Ray,
The Armstrong article has been removed.
But there is plenty of other stuff:
Retail and institutional investors have been stunned at recent stock market volatility. The general thinking is that it is related to the global financial crisis, starting, in August 2007, when the Volatility Index, or VIX, started to climb. However, there are more fundamental reasons behind the explosion in trading volume and the speed at which stock prices and indexes are changing. It has to do with the
way electronic trading, the new for-profit exchanges and ECNs, the NYSE Hybrid and the SEC's Regulation NMS have all come together in unexpected ways, starting, coincidently, in late summer of 2007.
This has resulted in the proliferation of a new generation of very profitable, high-speed, computerized trading firms and methods that are causing retail and institutional investors to chase artificial prices. Today liquidity rebate traders, predatory algorithmic traders, automated market makers, and program traders are exploiting the new market dynamics and negatively affecting real investors. Rebate trading computer makes a penny per share, and has caused the institutional investor to pay a penny higher per share.
WHAT CAN BE DONE?
Forget about short sale restrictions. From a regulatory point of view, two simple, powerful rules would help to eliminate much of the problem.
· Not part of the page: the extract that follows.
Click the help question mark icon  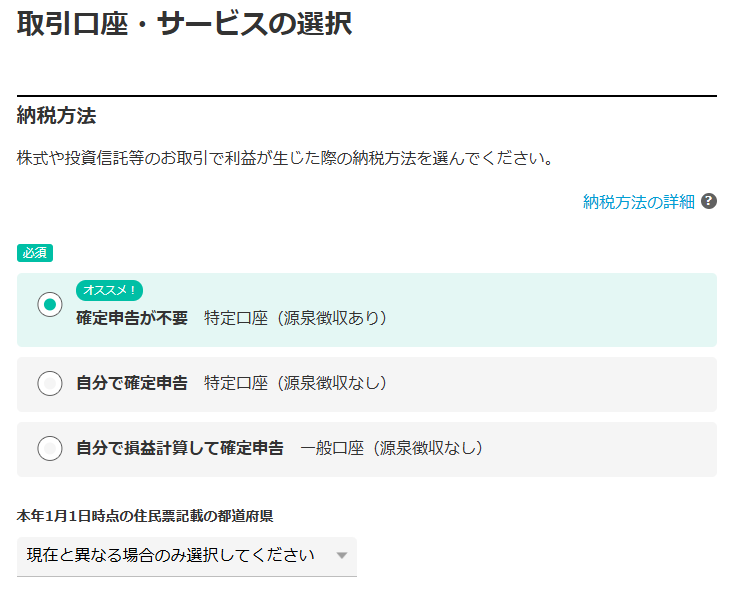[x=709, y=201]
1. Make orders valid for at least one second. That will eliminate the pinging. High frequency traders will expose themselves. One second would destroy their ability to immediately cancel it if nothing is there.
2. Reinstate the 2% curb on program trading. When the market is down 3% or 4%, that's when the program traders can really juice it. The SEC, however, has to institute the curb across the board so no market center has an advantage over another.
With these two rules, half the volume of the exchanges and ECNs might go away. The market centers, however, will surely fight it because they don't want to lose the trading volume and the resultant tape revenue.
Until then, what can investors do? Retail investors are sitting ducks, institutional investors should not "walk away from the machine" after they have entered an algo order.